Once the speech data was collected from 50 to 100 speakers of each dialect, “two bits of magic” were then applied, LaRocca said.
First, the “signal,” meaning the recorded speech, was parsed into frequency bands to find the energy peaks that characterize the vowels and consonants of the accent. Adapting for accented speech adds a ripple or two to the curves for better models, LaRocca said.
The second bit of magic, he said is producing a “fuzzy match” of those peaks and valleys of energy and applying that to a model that can predict what the person has just said based on those energy patterns.
It’s fuzzy, he said, because no two individuals within the same dialect pronounce words exactly the same, so a precise match of every word spoken by every individual is not feasible.

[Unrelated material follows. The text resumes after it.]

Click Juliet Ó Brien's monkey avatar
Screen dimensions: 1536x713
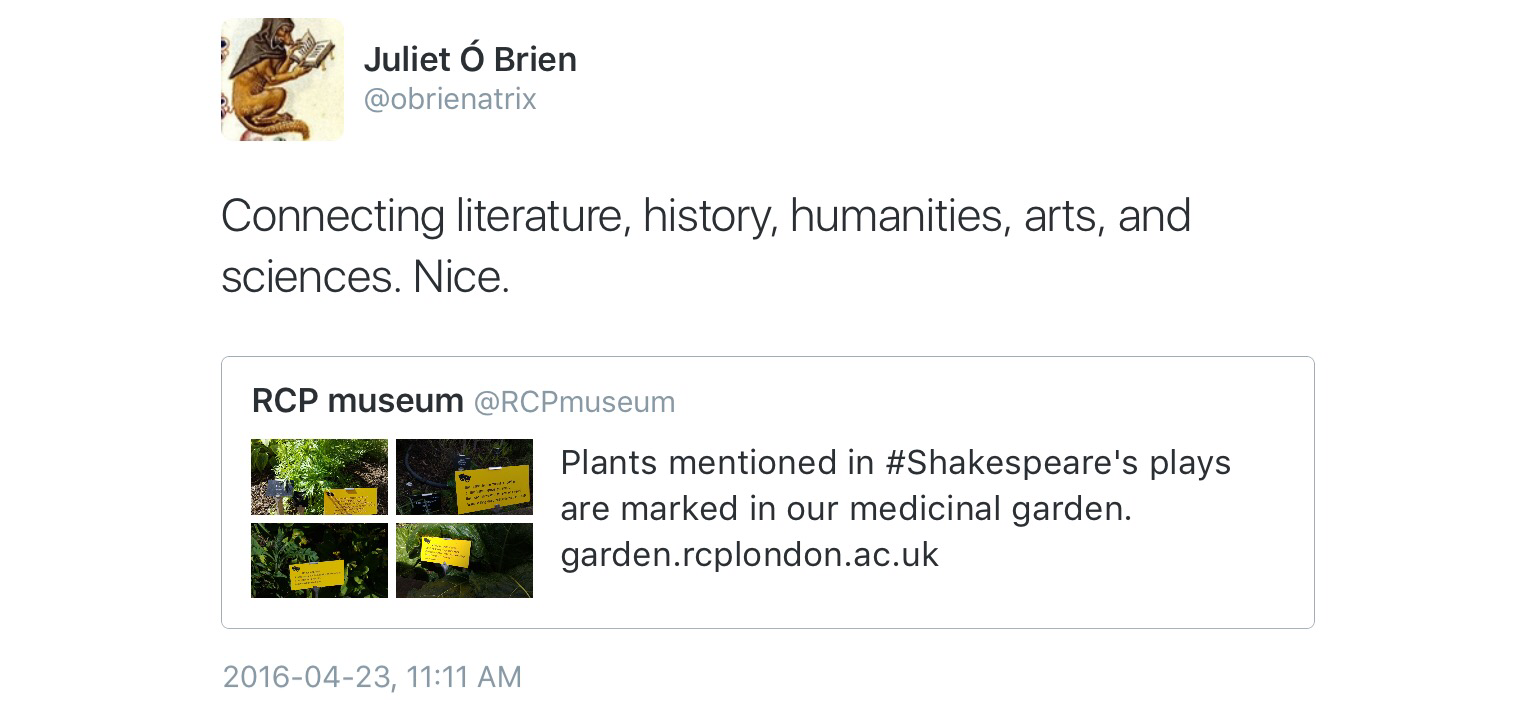(x=281, y=80)
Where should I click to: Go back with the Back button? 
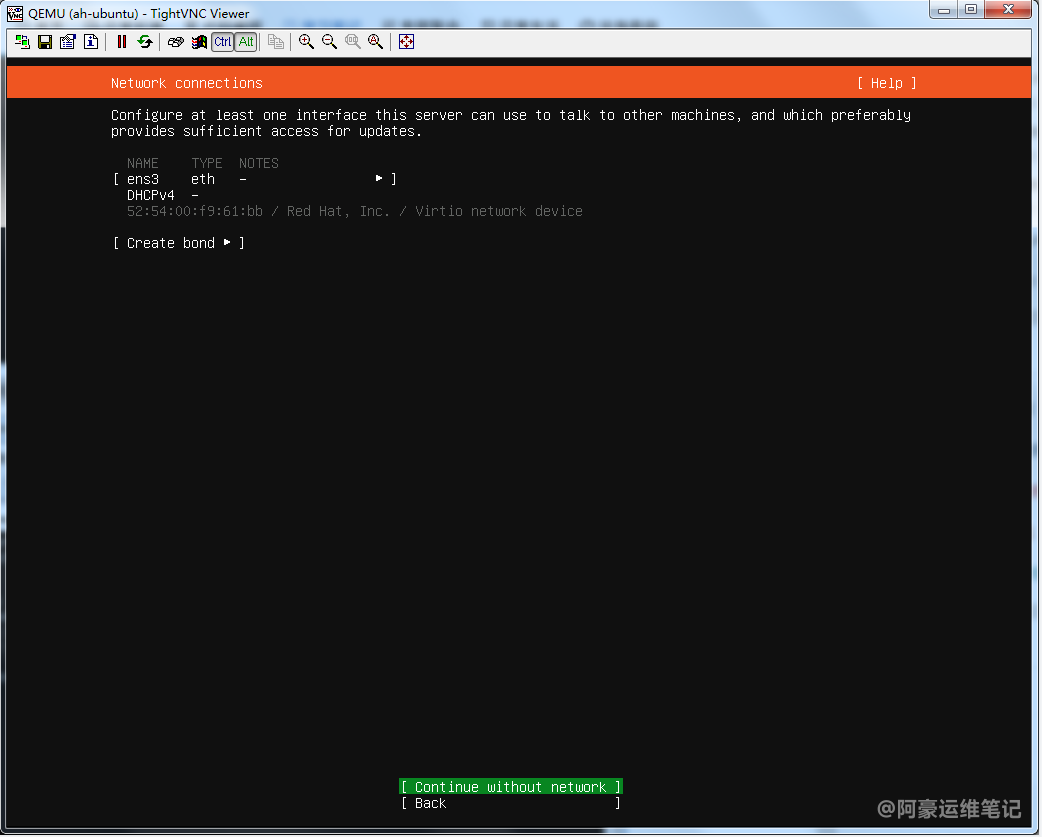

The goal was to get as close as possible using statistics and probabilities.
Just five or six years ago, producing the algorithm wouldn’t have been possible, he said. It is only possible today thanks to recent breakthroughs in “deep neural learning,” a process that combines the fields of mathematics, computer science and natural language processing.
John Morgan, a mathematician on the team, does the natural language processing and builds the algorithms. He said most of the code he writes is borrowed from others and arranged in a way that makes the language recognition model work. He added a couple hundred lines of his own code to the mix to tease out the results they were hoping for.
The big rollout
According to LaRocca, the timeline for the enhanced speech recognition device is as follows: The commercial vendor will unlock the device before year’s end so the algorithm can be overlayed and the device tested. The fielding of the device is expected to be very rapid, starting as early as next spring. Once fielded, the team predicts the device will have a 20 percent decrease in word error rates over the current standard French device.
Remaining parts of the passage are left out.